Paul O’Brien is a smart guy who knows the shopping comparison space, having worked at one years ago, and now responsible for managing feeds (among other online marketing activites) for HP Home & Office. You should definitely read his Kitchen Sink posts:
-The Kitchen Sink: Part 1 argues that merchants should treat their shopping engine listings like a catalog and include all product listings regardless of ROI
-The Kitchen Sink: Part 2 reinforces Part 1 by discussing a frustrating buying experience on Shopping.com
-The Kitchen Sink: Part 3 talks about improving ROI on the shopping engines
While I appreciate Paul’s arguments for including all product listings on the shopping engines regardless of ROI, it’s not something I recommend to small and medium sized businesses. I’ve just never met an online SME that could justify a marketing channel with a negative ROI.
Shopping comparison engines are a crucial part of the online shopping industry, with 10s of millions of consumers ending up on one or more of the engines each month (the shopping engines are extremely aggressive search marketers). A great reason to get up and running on the engines. Furthermore, Paul references a Yahoo! study which says that “of the total $32.5 billion spent on the Consumer Electronics products tracked in this study, online research influenced 77 percent or $25.1 billion.” Another great reason to get up and running on the engines…if your products can also be found in the local Best Buy.

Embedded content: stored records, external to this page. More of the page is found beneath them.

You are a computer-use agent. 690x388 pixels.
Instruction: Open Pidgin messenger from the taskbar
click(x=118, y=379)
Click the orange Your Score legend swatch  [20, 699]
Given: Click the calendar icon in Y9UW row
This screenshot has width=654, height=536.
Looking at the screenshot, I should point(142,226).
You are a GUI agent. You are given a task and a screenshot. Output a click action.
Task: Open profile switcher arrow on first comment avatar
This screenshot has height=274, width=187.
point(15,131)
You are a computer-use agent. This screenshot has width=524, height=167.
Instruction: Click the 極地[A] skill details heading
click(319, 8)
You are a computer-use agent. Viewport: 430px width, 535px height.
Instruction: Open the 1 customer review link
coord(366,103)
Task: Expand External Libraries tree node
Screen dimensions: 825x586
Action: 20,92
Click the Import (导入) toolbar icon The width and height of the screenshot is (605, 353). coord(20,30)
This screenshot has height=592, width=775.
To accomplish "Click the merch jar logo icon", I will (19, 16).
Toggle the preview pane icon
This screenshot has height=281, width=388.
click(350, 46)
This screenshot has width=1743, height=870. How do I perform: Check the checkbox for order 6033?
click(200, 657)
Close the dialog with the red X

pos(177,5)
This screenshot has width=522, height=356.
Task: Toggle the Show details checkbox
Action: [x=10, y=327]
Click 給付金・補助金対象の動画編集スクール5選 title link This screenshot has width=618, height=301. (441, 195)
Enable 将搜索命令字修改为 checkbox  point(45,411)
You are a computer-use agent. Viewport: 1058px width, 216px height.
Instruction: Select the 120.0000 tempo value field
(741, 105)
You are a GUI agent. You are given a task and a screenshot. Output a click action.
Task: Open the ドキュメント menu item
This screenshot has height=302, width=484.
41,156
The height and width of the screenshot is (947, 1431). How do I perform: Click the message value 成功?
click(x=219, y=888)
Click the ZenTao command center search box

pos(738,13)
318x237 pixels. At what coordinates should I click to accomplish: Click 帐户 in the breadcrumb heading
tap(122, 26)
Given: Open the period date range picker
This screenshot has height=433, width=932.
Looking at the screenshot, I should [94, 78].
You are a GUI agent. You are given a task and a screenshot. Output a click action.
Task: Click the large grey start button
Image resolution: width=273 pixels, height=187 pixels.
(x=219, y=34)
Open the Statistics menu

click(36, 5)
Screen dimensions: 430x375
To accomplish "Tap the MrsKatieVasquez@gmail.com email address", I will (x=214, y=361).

While Paul’s strategy might make sense to larger businesses with large scale online and offline business operations, I would argue that small and medium sized businesses should actively manage their data feeds and cut listings which aren’t performing. And yes, SingleFeed just implemented functionality that easily enables merchants to send different product sets to different engines.
Tomorrow I’ll talk about some strategies for cutting your feeds…for now, make sure to read through Paul’s posts and make sure to set up a 3rd part tracking system ASAP.
Disclaimer: All optimization strategies are suggestions and do not guarantee success. These are data feed optimization tactics I have used or others have suggested which I think everyone should at least think about, if not test.